Inherited IRA prior to RBD

Scenario:

2005
IRA Owner deceased prior to required beginning date
Son named as primary beneficiary
IRA retitled in same year as IRA owner’s death to Decedent (Inherited) IRA
Son takes distribution from inherited IRA
Son has indicated that he had (or is) electing to take the RMDs over a 5 year payout instead of the Single Life – 1 option

Questions:

[b]1. In 2005 was a person required to elect a payout option — 5 year or Single -1?[/b]
a. If yes, is the Son required in 2009 to take an RMD or would it be suspended by WRERA of 2008?
b. If no, I can assume that the Son is only required to take RMDs each year based on the Single -1 schedule, correct?

[b]2. When does the Single – 1 schedule begin in this case? [/b]
a. Year of IRA owner’s death, since the Son started withdrawals then?
b. Year after IRA owner’s death?



1. The taxpayer is never “officially” declaring a payout option to anyone. The default option, per IRS, is LE rule. If he does not take his first RMD by 12/31 of the year following the year of death (12/31/2006) he is assumed to have elected the 5-year option.
If LE was chosen (and he is on that schedule) he can skip 2009.

2. answer b. The son took an RMD in 2005 when he was not required to.
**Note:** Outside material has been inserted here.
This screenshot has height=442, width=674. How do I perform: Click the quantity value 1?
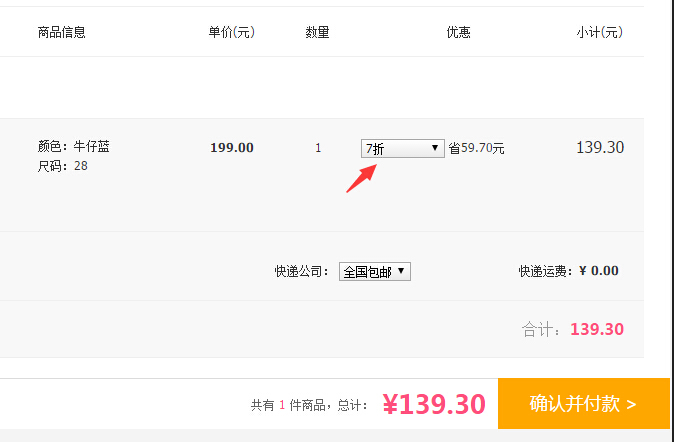click(318, 148)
It can not count towards the 2006 amount under the LE option. Obviously, if the 5-year option is chosen the only requirement is that the IRA is depleted by 12/31/2010.

pmk



According to WRERA, the calendar year 2009 is omitted in considering the years included in the 5 year rule. Therefore, if beneficiary elected the 5 year option when owner died in 2005, the deadline of 12/31/2010 is extended to 12/31/2011. WRERA therefore affected when the period ends, although it still began in 2006, so “b” is correct.

The other question about elections has been affected by PLR 2008-11028. This letter ruling allowed the life expectancy to be preserved if no distributions were taken out for a number of years, providing:
1) The IRA agreement made LE the default method, and most of them do. There could be a few exceptions, however, because they are NOT required to adopt LE
2) The taxpayer makes up all retroactive LE distributions AND pays the 50% excess accumulation penalty. This sounds expensive, but it’s not so bad if the beneficiary is young.